The story is a mix of Chii's personal experiences and an attempt to clarify Japanese laws circa 2016 surrounding gender, sexuality, and marriage. Although she tries to take a neutral tone, it's hard not to read her as angry in some places, especially when she talks about the laws about legally transitioning (or “transitioning on paper”) and how that can affect marriages – a couple who wants to stay together even though one of the partners wishes to transition legally isn't allowed to; only unmarried people can, as well as those without minor children. As Chii explains it, this is to circumvent illegal gay marriages, which is troubling on its own. Another issue she explores is misconceptions of what it means to be transgender, as well as how to properly use the word.

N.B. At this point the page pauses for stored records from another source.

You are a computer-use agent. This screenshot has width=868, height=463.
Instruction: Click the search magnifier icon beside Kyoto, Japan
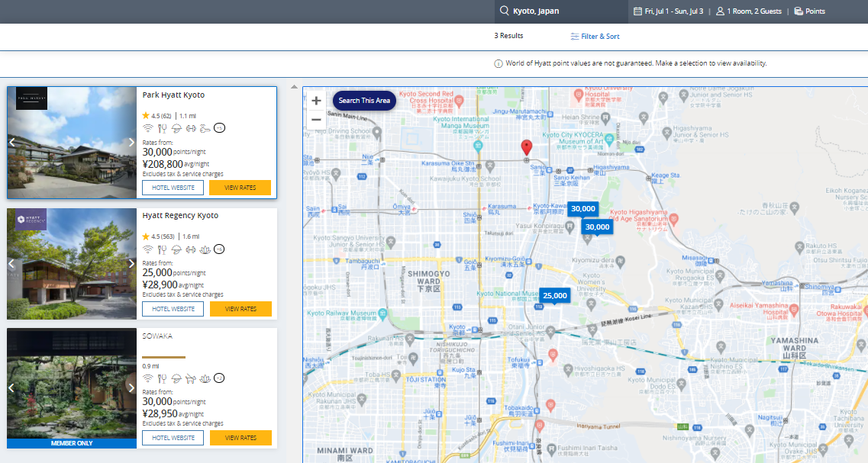[x=504, y=11]
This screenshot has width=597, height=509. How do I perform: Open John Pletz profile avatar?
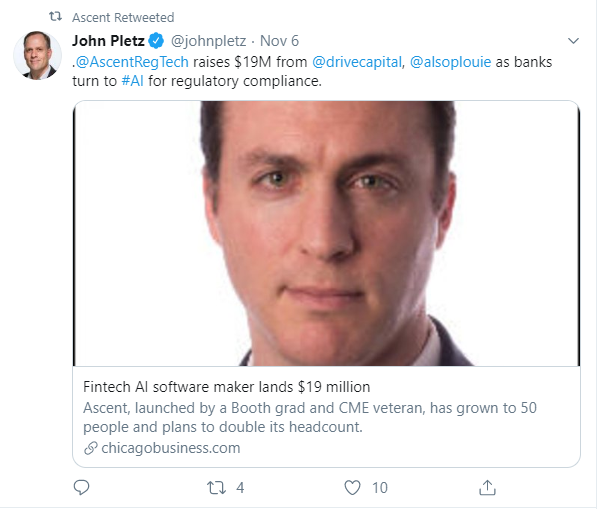click(x=37, y=55)
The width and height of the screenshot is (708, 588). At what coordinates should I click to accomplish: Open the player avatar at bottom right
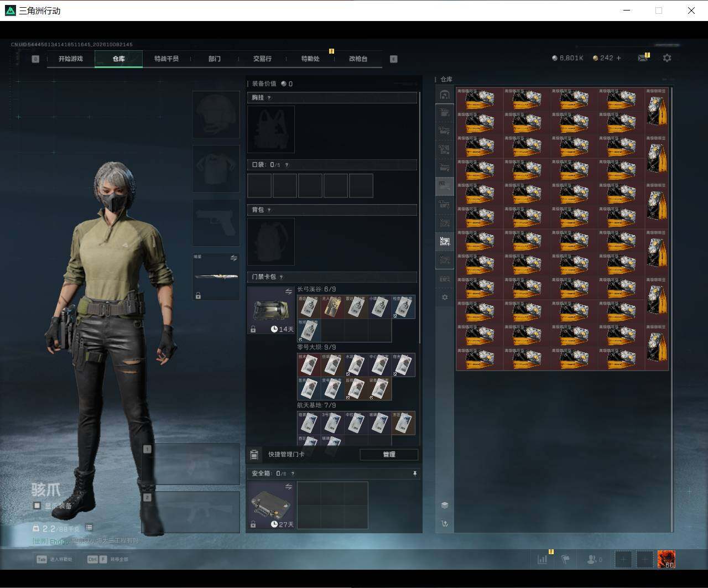666,559
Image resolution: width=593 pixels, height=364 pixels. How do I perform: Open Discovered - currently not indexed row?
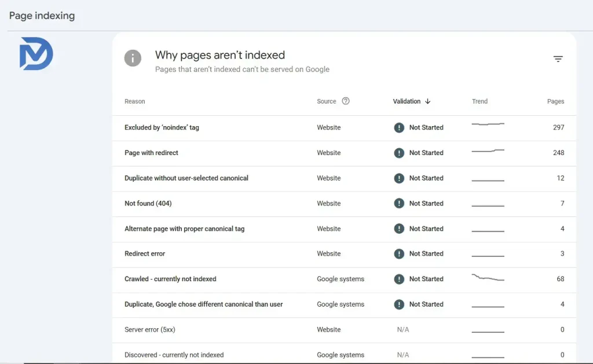174,355
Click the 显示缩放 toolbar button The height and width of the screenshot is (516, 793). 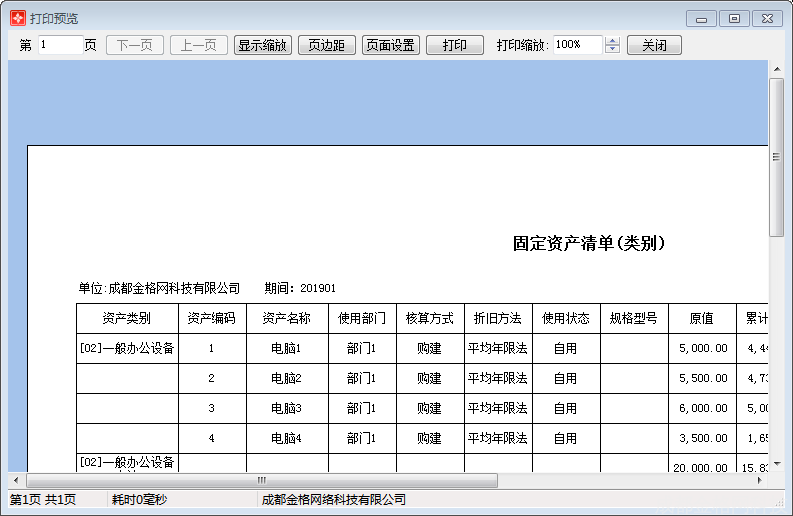pos(262,45)
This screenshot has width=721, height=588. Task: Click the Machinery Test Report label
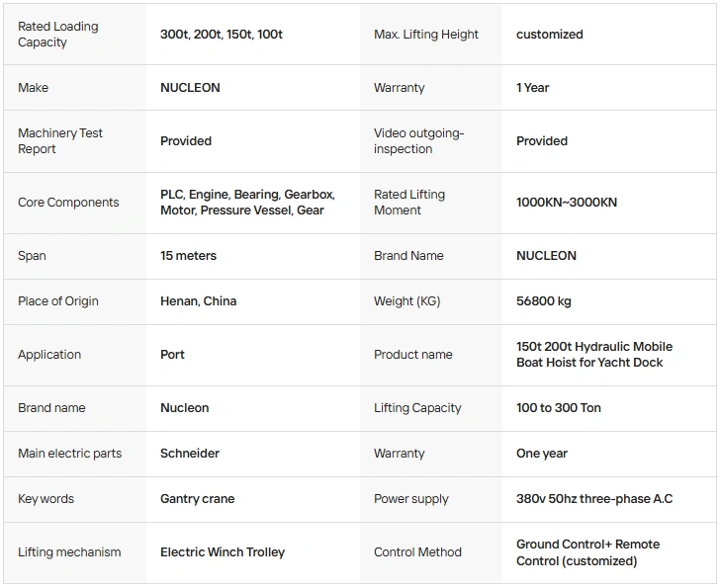pyautogui.click(x=59, y=140)
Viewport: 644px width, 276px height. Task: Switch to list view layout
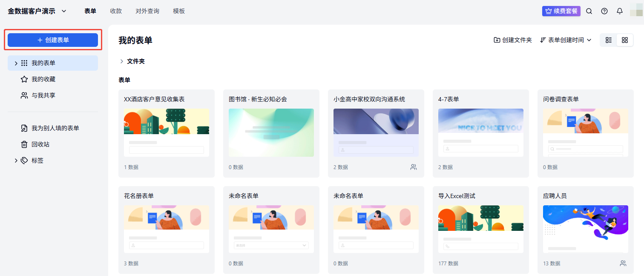coord(609,40)
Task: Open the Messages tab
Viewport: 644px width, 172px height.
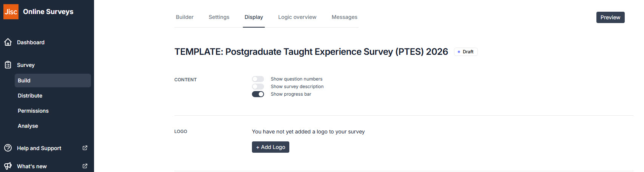Action: pos(344,17)
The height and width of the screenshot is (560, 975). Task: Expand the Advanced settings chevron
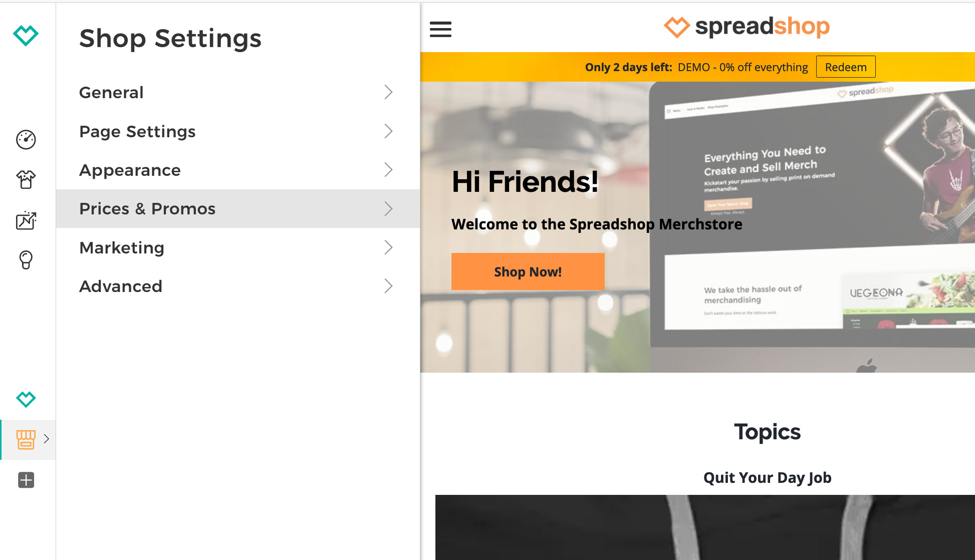[x=388, y=286]
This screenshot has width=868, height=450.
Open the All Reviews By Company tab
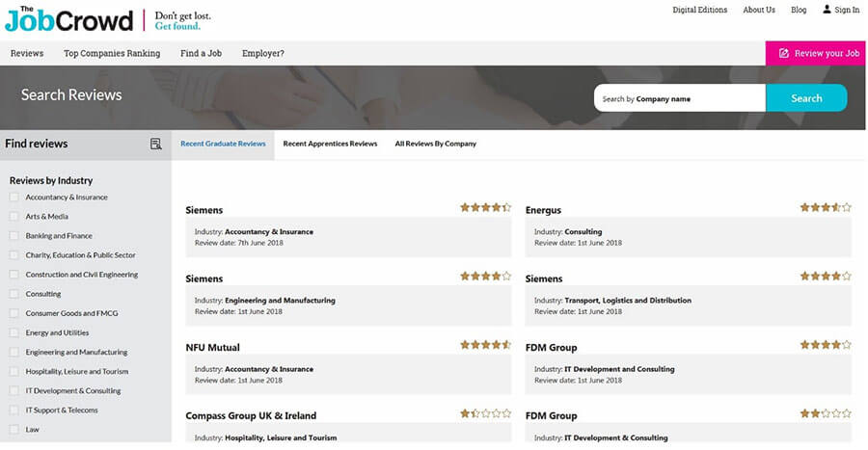(435, 144)
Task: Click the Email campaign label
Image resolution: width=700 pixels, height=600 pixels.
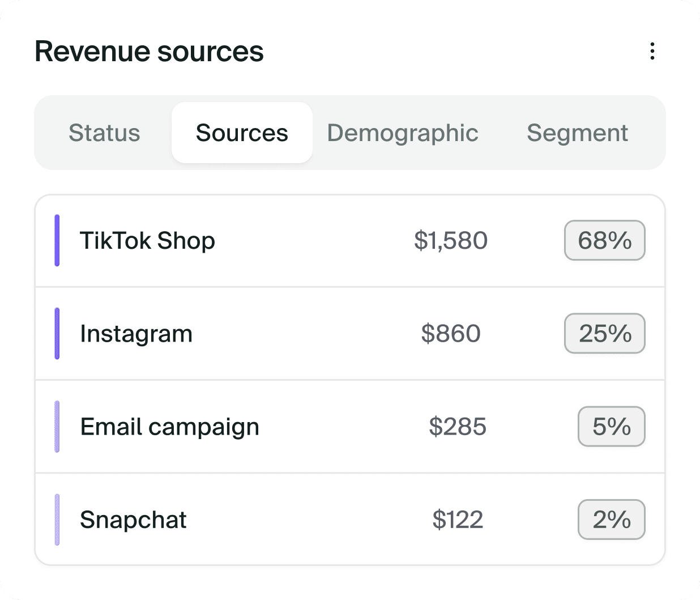Action: (x=170, y=427)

Some of the language is not in line with what is used in other countries, which does take some getting used to.
Essentially the book is divided up into three types of segment: narrative chapters, four panel comics explaining a term or shorter episode, and questions Chii gets asked. Of the three, the third is probably the most difficult, simply because it's easy to imagine how hurtful some of those questions can be, and Chii also uses them as an opportunity to discuss pressures that many people, not just those who identify as LGBTQ+, may find uncomfortable or troubling, such as the societal pressure to marry and have children. This makes the book relatable on several levels, and whether you're in it for the happy ending (spelled out right there in the title), the lesson(s), or the really cute chibi art, this is a good book about a subject that doesn't always get thoughtful treatment.